Monday, October 24, 2016

Plum Island - Nelson DeMill

The author manages several plots and does it well. A work injured cop goes to recuperate at the rural home of an absent relative. He meets a young couple who then get murdered. With the aide of the local chief of police, he gets assigned to find the culprits.

During his investigation he meets an assortment of characters and each helps him work the case. There is a little romancing but this quickly becomes a story about chemical-biological weapons.

Off the coast of rural Long Island, not too far from Block Island, is another lesser known place called Plum Island, It's owned and operated by the American government and considered a "Top Secret" area.
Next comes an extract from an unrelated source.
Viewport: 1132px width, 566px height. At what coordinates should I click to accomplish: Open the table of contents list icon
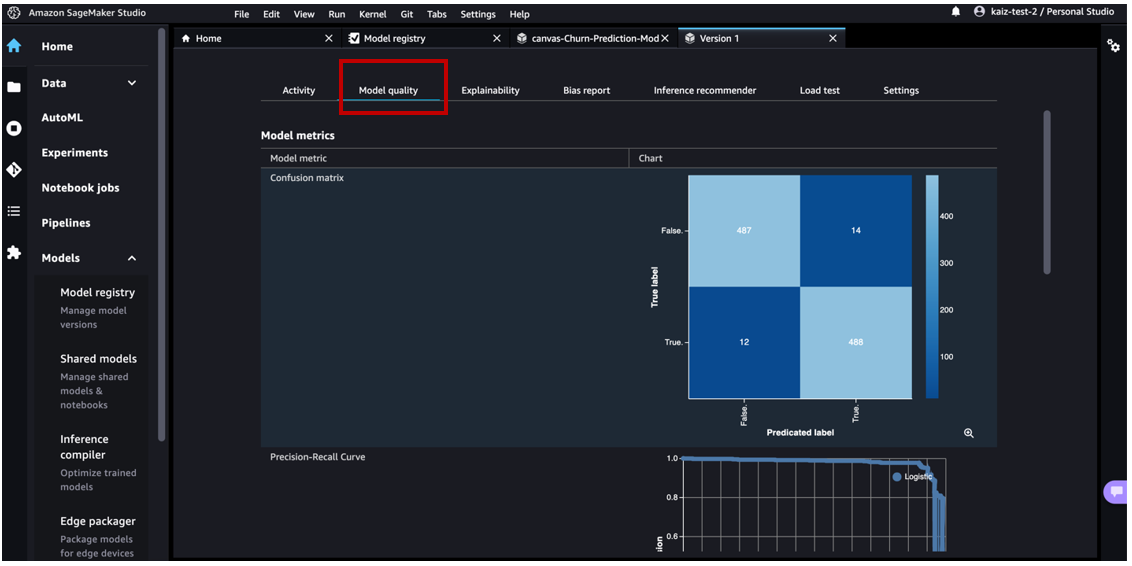pos(14,211)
The island is approachable only by boat, and the channel between it and the mainland can often be so rough as to be dangerous, hard to cross in bad weather.

Plum Island is the site of an official laboratory charged to explore and control all kinds of biological and chemical weapons. The work is done by scientists, chemists, and physicists. The two young scientists killed worked at Plum Island.
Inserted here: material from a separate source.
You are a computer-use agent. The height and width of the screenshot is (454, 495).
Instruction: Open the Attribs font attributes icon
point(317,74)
While on the island they discovered a pirate's treasure. To avoid taxation and notoriety they endeavored to move the treasure to the mainland and rebury it, only to slowly re-discover it later. Their intent was to publicize the find, say the treasure was really quite small, pay the taxes, and then keep the bulk of it for themselves.

The rural area on the nearby mainland was small. Everyone knew everyone else. The investigation was finally narrowed to someone in the local population. As it proceeded many dangerous situations faced the intrepid "injured cop' hero of the story. From the first page to the last, our hero was portrayed as tough, wise cracking, and attractive to a few ladies on the island. Each one of the ladies was in a position to help him with the investigation. Each was also a romantic element of the plot.

The case was inevitably solved. The villain was predictable. The overall story stretched the imagination but maintained a convoluted mystery.

The side story promoted interest in weapons potentially more dangerous than any other. It asked the reader to think about the political implications, terrorist control, and every  nations vulnerability.